Dataset entries
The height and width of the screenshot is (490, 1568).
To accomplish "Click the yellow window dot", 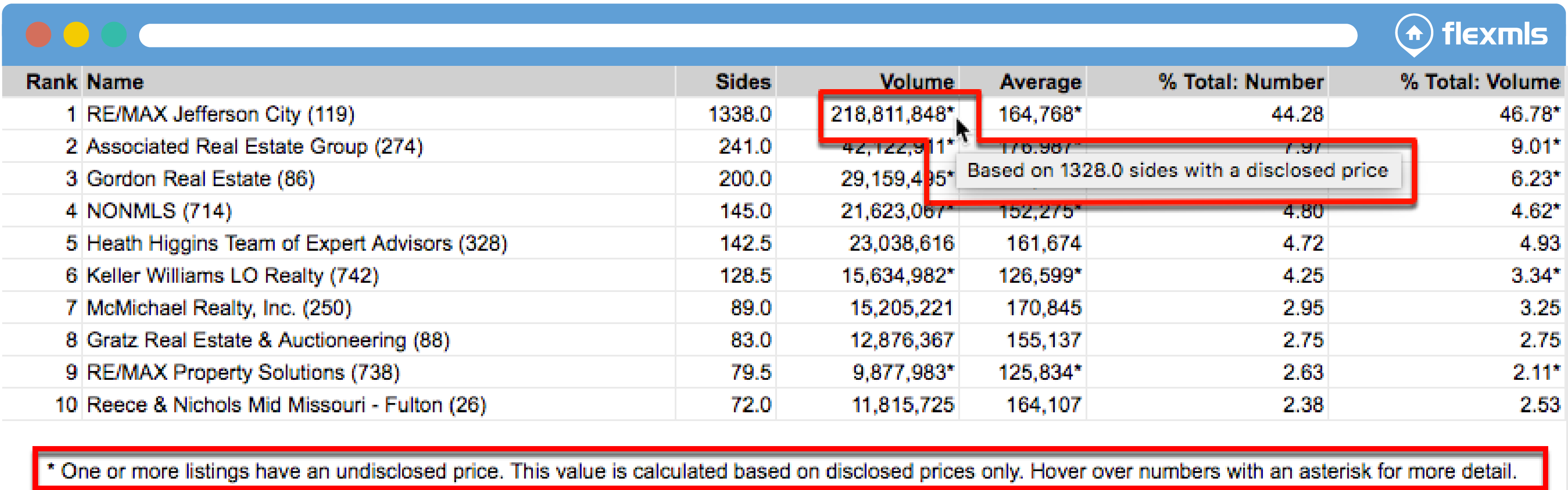I will (76, 35).
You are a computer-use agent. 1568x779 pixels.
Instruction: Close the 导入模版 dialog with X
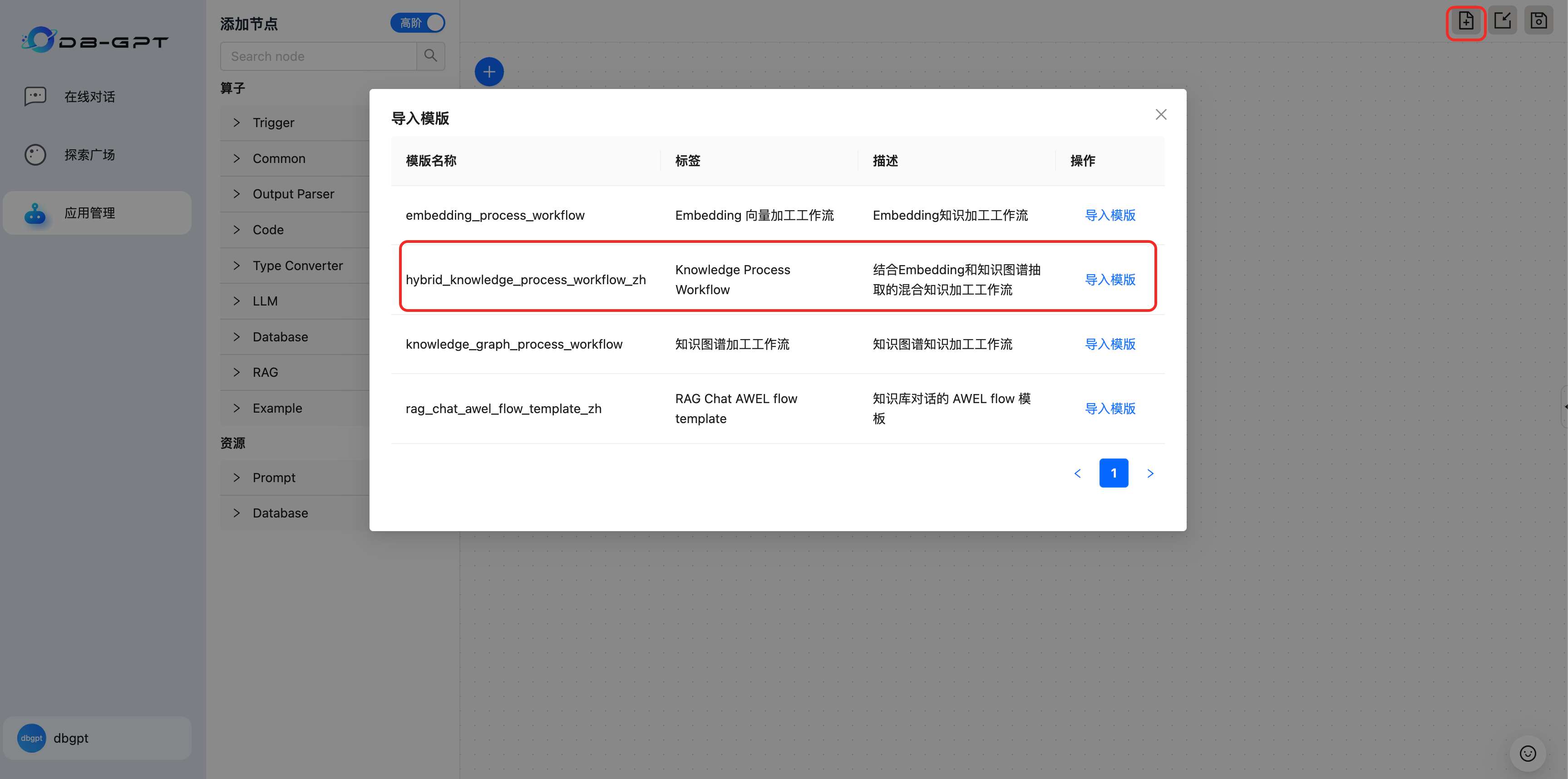[1161, 114]

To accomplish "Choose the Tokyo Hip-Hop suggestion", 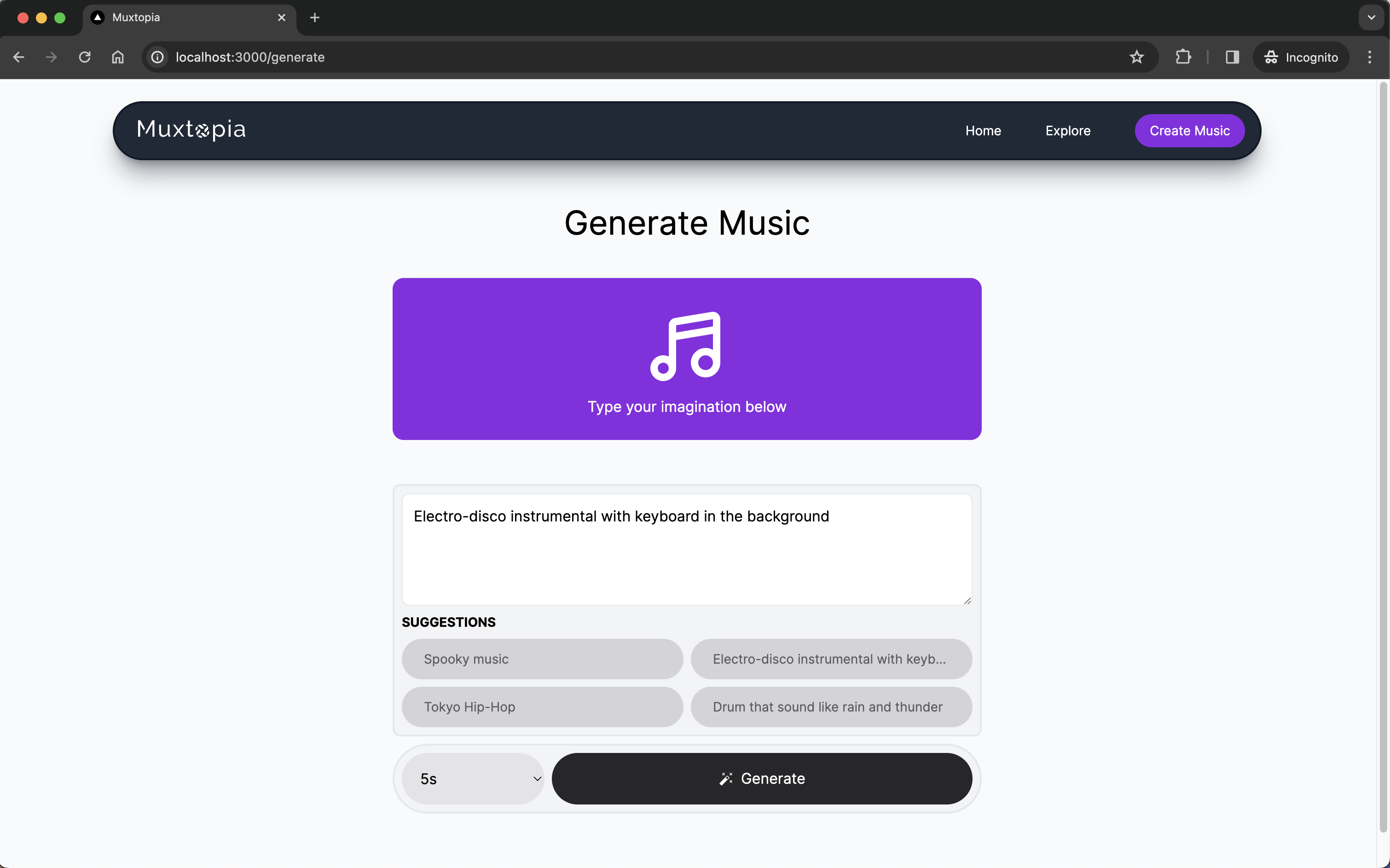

* Required work *
Take the line that contains "Instruction: Close the 导入模版 dialog with X" and every line after it to the end of the records above; quote them exactly, leaving out the pictures.

* Completed task *
Instruction: Close the 导入模版 dialog with X
[1161, 114]

To accomplish "Choose the Tokyo Hip-Hop suggestion", 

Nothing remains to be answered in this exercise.